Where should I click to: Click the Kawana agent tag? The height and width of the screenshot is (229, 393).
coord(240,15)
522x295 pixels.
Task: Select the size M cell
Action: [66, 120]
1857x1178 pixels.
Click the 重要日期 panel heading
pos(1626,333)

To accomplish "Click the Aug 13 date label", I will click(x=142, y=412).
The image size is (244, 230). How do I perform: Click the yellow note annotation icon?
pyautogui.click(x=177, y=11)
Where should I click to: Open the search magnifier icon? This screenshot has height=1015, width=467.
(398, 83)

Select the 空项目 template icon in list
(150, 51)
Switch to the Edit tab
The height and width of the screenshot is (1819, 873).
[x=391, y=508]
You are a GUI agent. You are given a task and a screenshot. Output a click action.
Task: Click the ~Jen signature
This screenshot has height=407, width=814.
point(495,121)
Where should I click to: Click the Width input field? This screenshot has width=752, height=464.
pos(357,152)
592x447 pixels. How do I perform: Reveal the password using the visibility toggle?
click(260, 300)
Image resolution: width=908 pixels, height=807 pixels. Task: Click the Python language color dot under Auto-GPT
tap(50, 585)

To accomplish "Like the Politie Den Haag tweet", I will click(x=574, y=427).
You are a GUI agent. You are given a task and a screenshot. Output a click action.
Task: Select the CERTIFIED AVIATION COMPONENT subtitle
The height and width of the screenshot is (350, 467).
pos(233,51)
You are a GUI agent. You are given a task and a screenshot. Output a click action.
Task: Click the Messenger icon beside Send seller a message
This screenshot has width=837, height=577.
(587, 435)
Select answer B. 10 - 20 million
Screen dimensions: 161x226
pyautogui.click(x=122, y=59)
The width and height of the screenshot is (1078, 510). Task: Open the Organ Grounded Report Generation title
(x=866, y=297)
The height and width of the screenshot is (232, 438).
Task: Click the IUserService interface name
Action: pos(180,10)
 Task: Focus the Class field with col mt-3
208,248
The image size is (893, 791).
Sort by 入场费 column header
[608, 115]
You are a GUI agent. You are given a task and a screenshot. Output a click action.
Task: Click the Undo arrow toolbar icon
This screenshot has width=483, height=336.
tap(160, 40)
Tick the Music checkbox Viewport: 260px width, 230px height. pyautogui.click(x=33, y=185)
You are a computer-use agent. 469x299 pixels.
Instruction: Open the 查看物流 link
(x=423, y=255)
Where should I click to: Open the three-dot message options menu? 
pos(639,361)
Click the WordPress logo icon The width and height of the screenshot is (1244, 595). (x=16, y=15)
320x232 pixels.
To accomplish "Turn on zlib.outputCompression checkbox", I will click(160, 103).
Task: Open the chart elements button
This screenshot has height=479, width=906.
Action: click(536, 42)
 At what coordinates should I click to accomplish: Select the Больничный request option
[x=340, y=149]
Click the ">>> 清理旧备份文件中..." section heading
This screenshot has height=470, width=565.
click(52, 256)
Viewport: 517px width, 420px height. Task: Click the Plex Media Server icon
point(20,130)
----------------------------------------
Please copy out each line of the material that contains the string "checkbox".

=== SOLUTION ===
Tick the Music checkbox Viewport: 260px width, 230px height. pyautogui.click(x=33, y=185)
To accomplish "Turn on zlib.outputCompression checkbox", I will click(160, 103).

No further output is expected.